Focussing on the airlines is the cornerstone of the plan, Samy Mahmoud, head of the General Authority for Tourism Promotion (GATP), told Al-Ahram Weekly. He said that without the airlines there could be no tourism so GATP is investing a lot of effort to support both regular and charter flights.

“We are planning to offer incentives to charter flights to encourage more such trips to Egypt. There is a plan to finance joint advertising campaigns in which we are paying a percentage of the cost.”

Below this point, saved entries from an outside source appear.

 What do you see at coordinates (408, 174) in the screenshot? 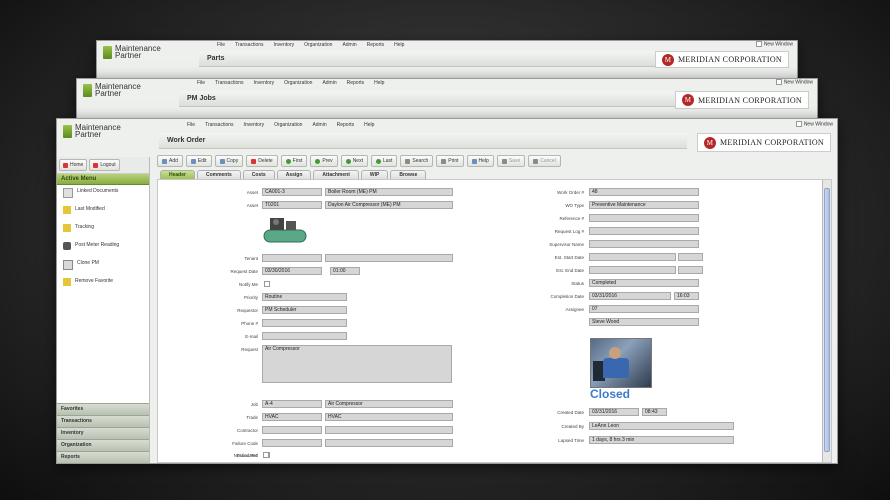
I see `tab-browse: Browse` at bounding box center [408, 174].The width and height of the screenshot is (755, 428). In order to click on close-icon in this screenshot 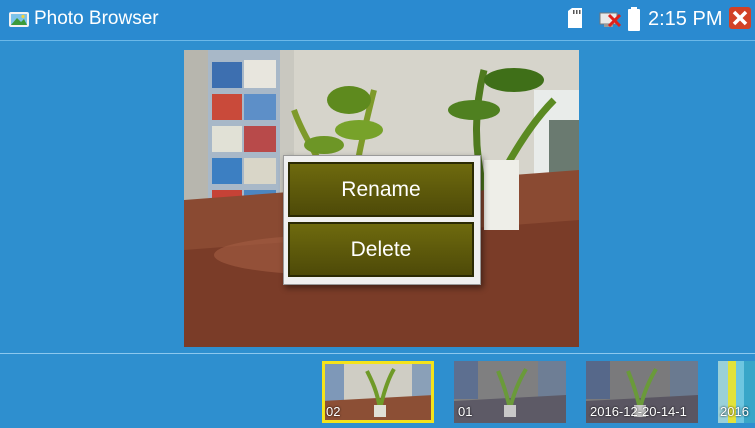, I will do `click(740, 18)`.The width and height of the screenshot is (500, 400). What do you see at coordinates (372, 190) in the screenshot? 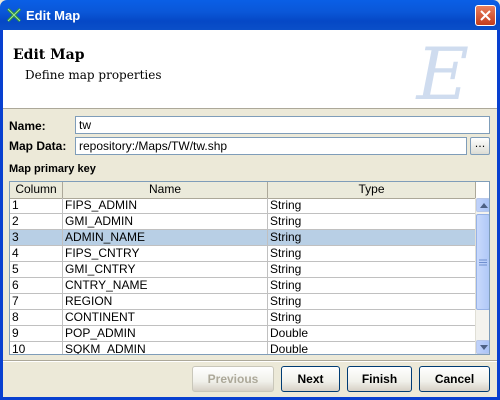
I see `column-header-type: Type` at bounding box center [372, 190].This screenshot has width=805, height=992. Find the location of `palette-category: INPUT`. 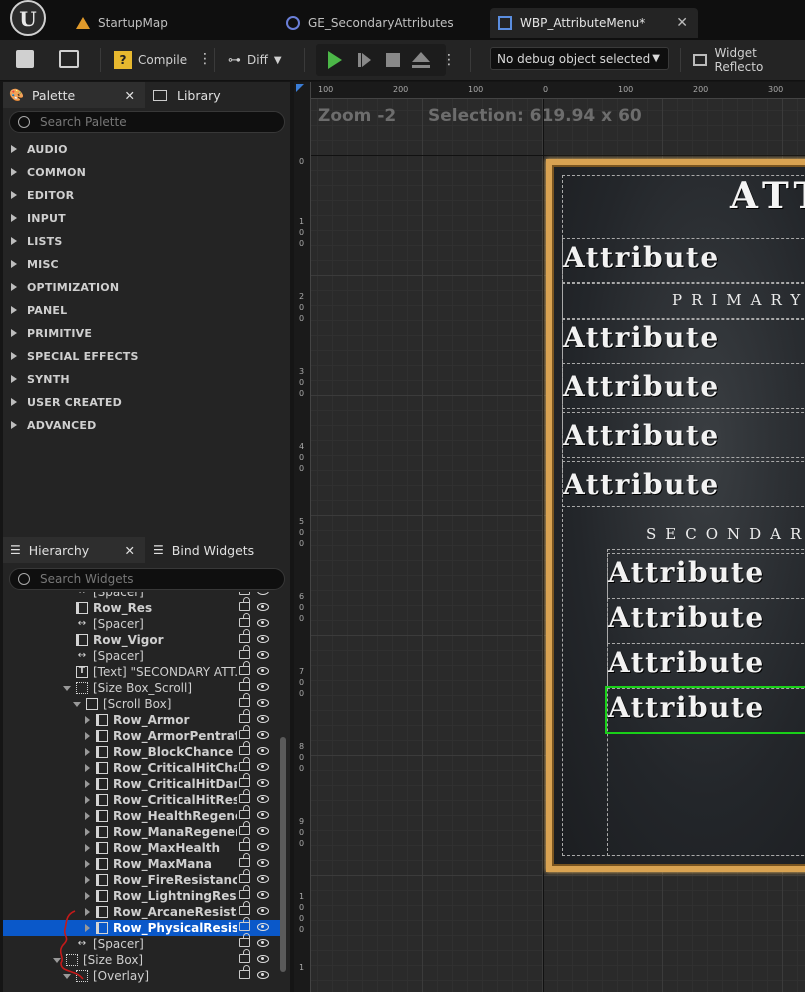

palette-category: INPUT is located at coordinates (38, 218).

Last month, an Egyptian private airline revealed plans to purchase up to 10 Russian-made jets in a deal with the Russian Sukhoi Company. The deal would include the creation of a tour agency to restore the flights between the two countries that were stopped after the plane crash in October. The following month, Moscow suspended all flights to Egypt pending an investigation into the plane crash.

An anonymous source close to the deal told Reuters in February that the agency could be a vehicle for resuming tourist links, as it would provide the Russians with more flexibility than they might have working through state-owned EgyptAir.

However, Roman Skory, deputy head of Russia’s Federal Agency for Tourism, told the TASS News Agency last week that Russian tourists will not be back in Egypt this year, citing a lack of safety.

“By way of example, Britain and a number of European countries are not rushing to resume flights to Egypt either. Safety is the key issue, the number one problem,” he said.

The government hired the UK-based Control Risks Group, a consultancy firm, last month to evaluate security at three international airports, in Cairo, Sharm El-Sheikh and Marsa Allam. The first phase of the evaluation will take six months and cost an estimated $700,000.

“Improving the perception of Egypt in the foreign market is another pillar of the plan as the recent incidents have tarnished Egypt’s image in the minds of foreigners as it is now linked to terrorism and human rights abuses,” one commentator said.

The job of improving Egypt’s image is being undertaken by the New York-based J Walter Thomas (JWT), a multinational company that won a $68 million contract last September to promote Egypt worldwide.

Mahmoud explained that the three-year contract with JWT covers public relations, including communications with media representatives, buying advertising space on billboards and social media, and holding cultural and artistic events.

In the first six months of the contract, Mahmoud believes the company’s performance has been negatively affected by the recent incidents, however.

“It spent months preparing for an event like that of the Greek composer Yanni at the Pyramids. The event attracted a lot of attention, but all this was in vain when on the following day the Russian plane crash happened,” he said.

JWT is currently promoting Egypt  in 11 markets, with its activities in the UK, Italy and Russia halted due to the recent events.

The ministry’s plan includes supporting the hospitality sector and upgrading the quality of services. More than 50 hotels in Sharm El-Sheikh have closed because of the drop in tourism, in addition to tens of others in Taba, Nuweiba and Marsa Allam, according to the South Sinai Investors Association, an industry group. South Sinai is home to 80 per cent of Egypt’s beach tourism destinations.

“The prime minister’s decision to postpone repayment of the tourism companies’ dues to the banks for six months to one year is aimed at making things easier for them,” said Adla Ragab, economic advisor to the minister of tourism.

Ragab noted that the postponement of the decision on the property tax on hotels also gives them space before imposing new taxes on them.

The GATP is currently targeting new markets other than the Russian and European ones. “We are focussing on opportunities in China, Japan and India, and we are also targeting the Gulf counties,” it said.

Visitors from the Gulf have the highest spending rate, with a Gulf visitor spending on average $150 per night while the average tourist does not spend more than $70.